::: The records

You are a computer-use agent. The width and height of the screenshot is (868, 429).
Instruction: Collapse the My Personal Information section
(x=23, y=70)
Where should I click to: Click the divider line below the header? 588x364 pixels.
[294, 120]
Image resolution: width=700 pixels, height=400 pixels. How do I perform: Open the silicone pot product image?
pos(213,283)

::::::
::: The records

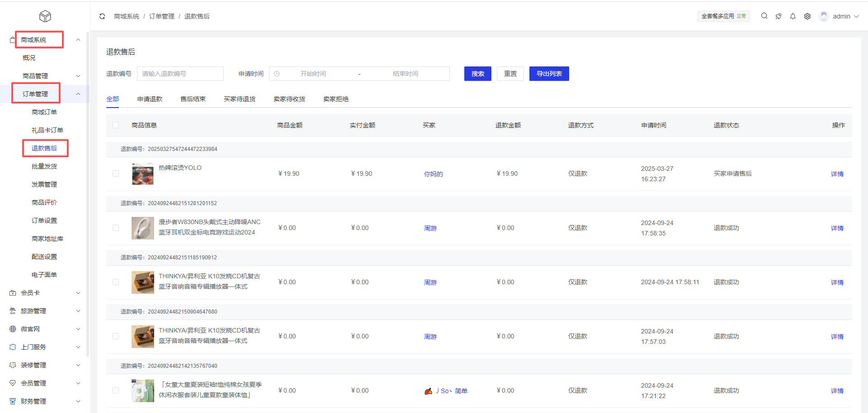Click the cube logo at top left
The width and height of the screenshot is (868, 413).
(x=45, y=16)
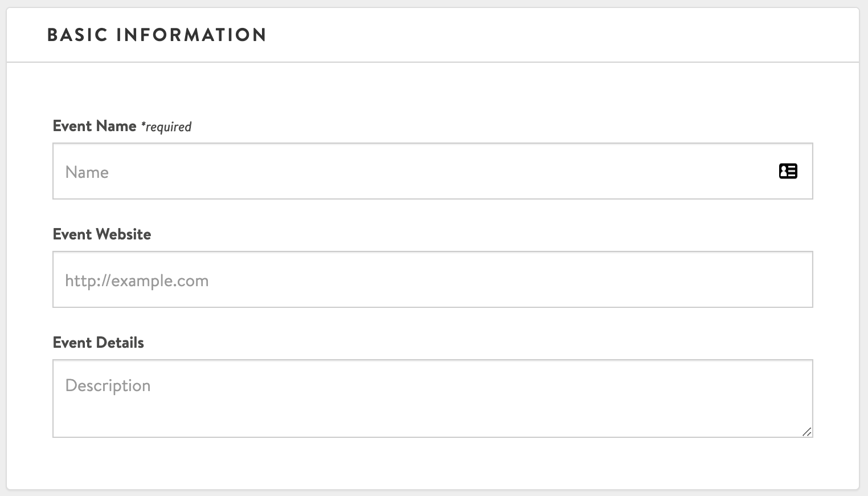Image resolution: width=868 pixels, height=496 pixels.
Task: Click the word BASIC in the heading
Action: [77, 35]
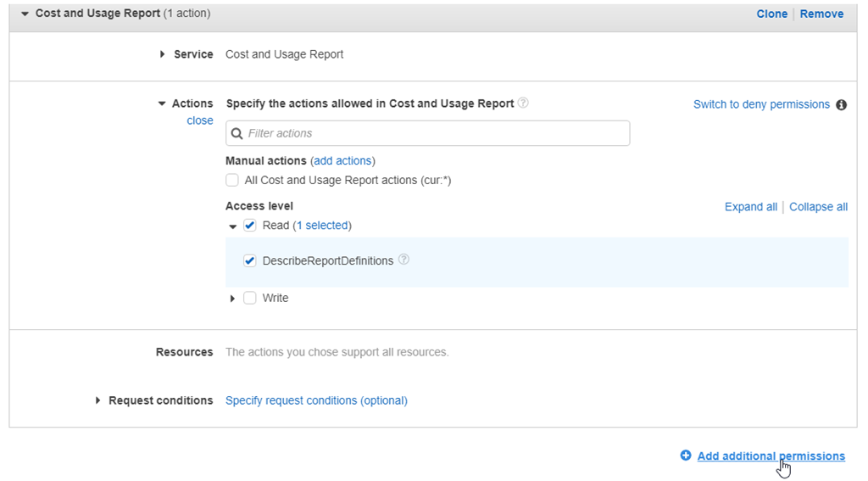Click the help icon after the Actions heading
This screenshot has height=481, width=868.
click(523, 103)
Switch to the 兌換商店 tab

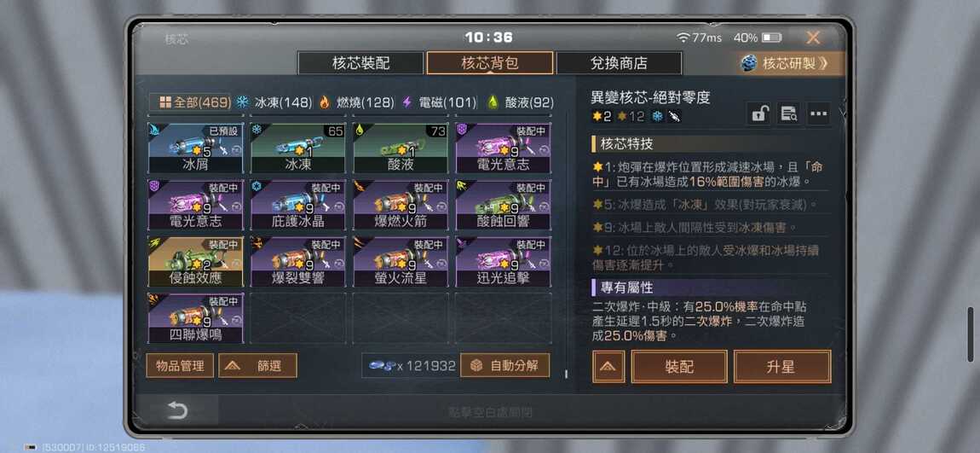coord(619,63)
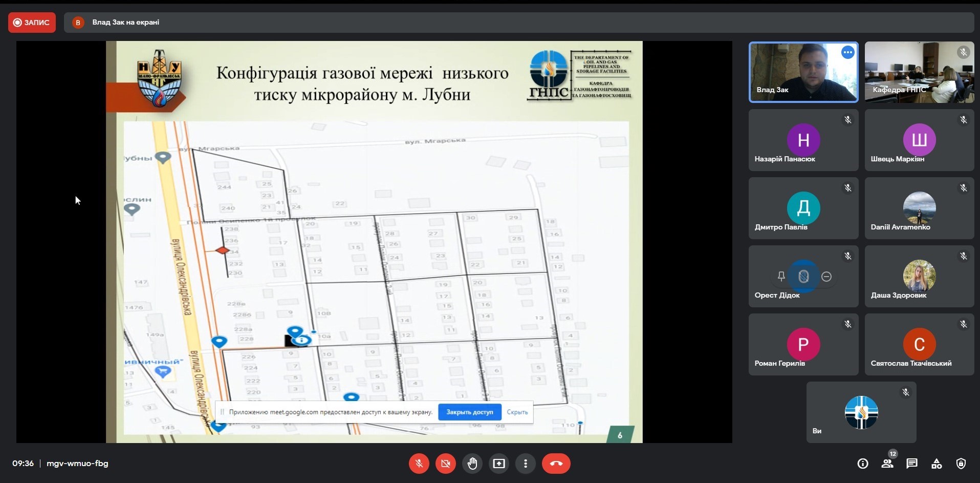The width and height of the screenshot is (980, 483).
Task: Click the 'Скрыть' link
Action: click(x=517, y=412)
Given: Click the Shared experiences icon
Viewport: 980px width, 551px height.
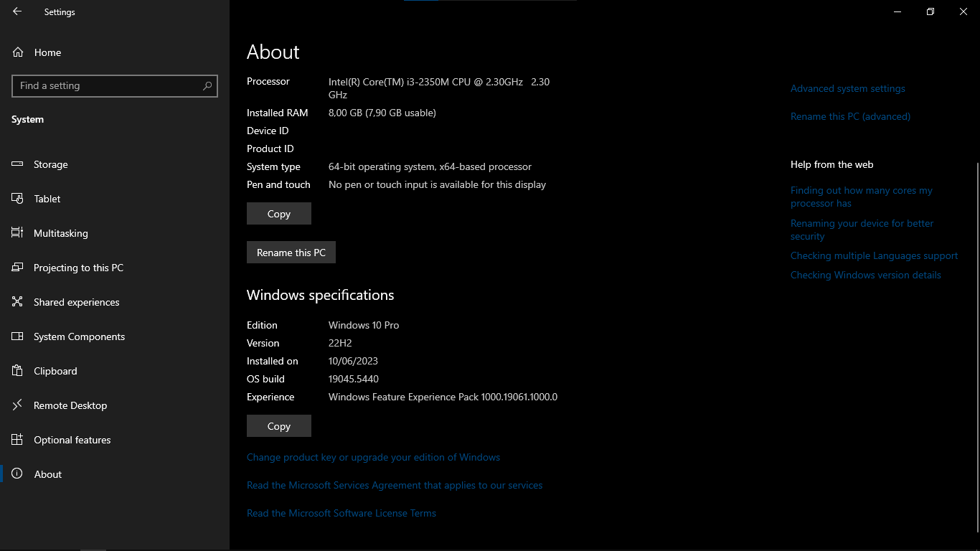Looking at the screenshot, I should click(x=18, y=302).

::::::
::: The records

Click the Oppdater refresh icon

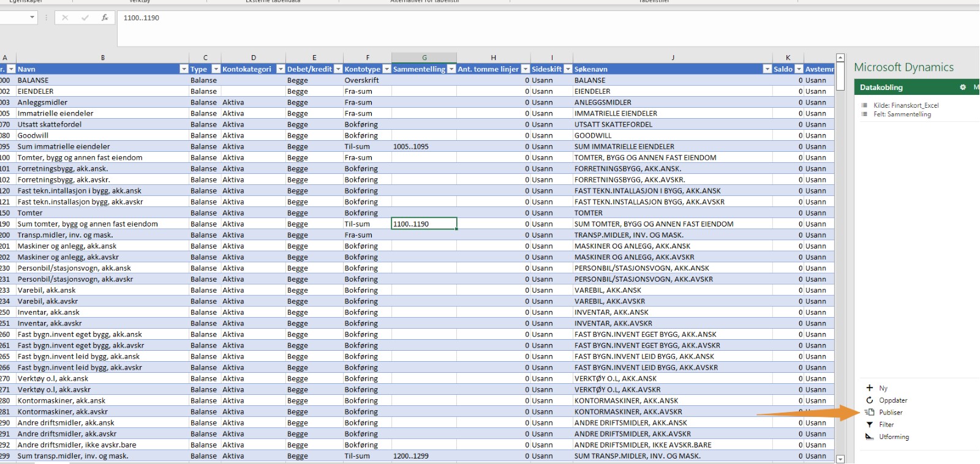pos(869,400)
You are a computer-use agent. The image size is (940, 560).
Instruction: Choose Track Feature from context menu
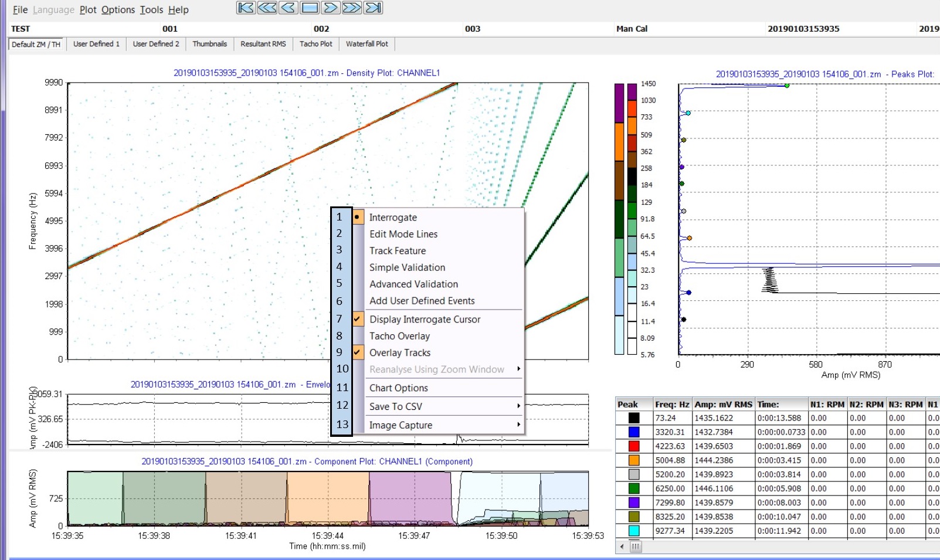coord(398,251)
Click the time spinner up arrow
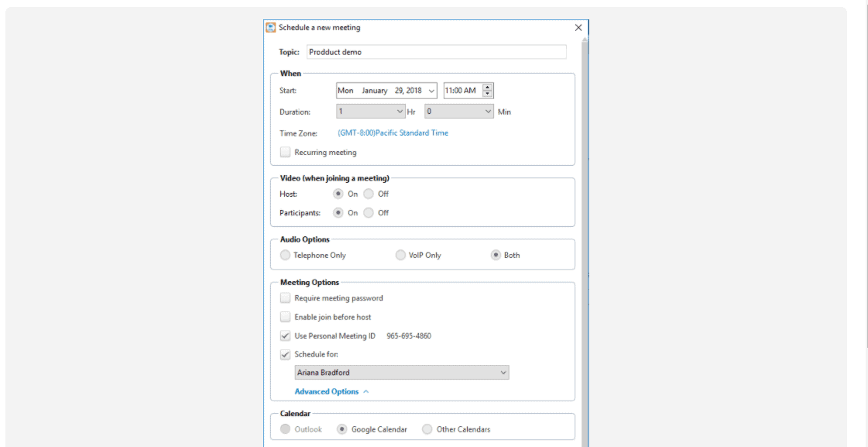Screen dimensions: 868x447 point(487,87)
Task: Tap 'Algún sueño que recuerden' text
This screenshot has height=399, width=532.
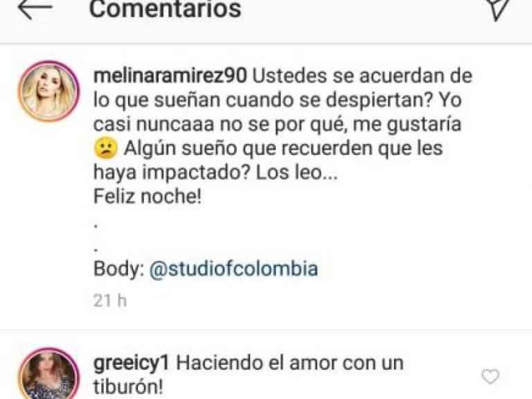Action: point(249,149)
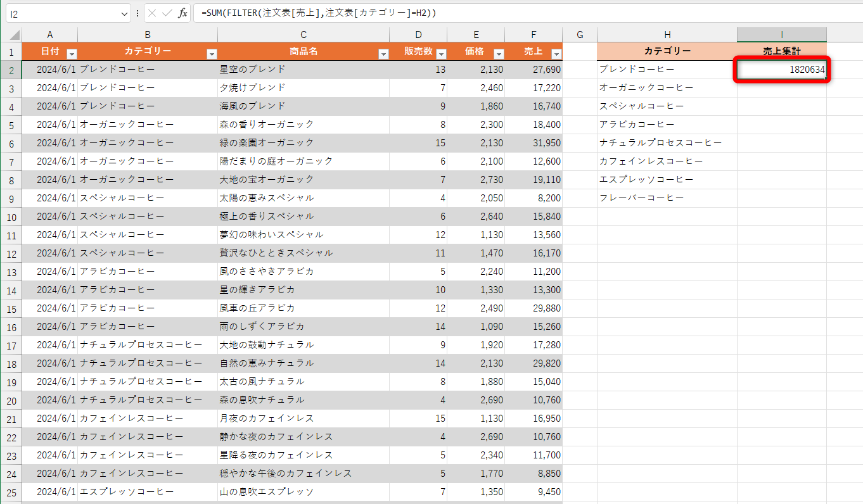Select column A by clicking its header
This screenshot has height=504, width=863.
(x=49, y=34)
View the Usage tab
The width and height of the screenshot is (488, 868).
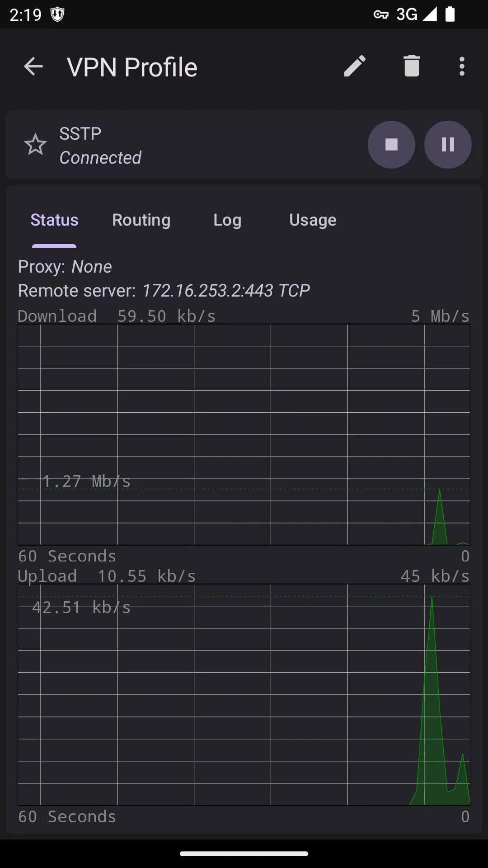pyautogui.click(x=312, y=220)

::::::

→ Work to be completed: What is needed is an exact copy of the lines above from the one with "Task: Tap 'Algún sueño que recuerden' text" to the one with "View the Usage tab", both ends kept, and nothing more; please leave the pictures out.

→ Solution to this task:
Task: Tap 'Algún sueño que recuerden' text
This screenshot has height=399, width=532.
Action: point(249,149)
Select column A by clicking its header
This screenshot has height=504, width=863.
(x=49, y=34)
View the Usage tab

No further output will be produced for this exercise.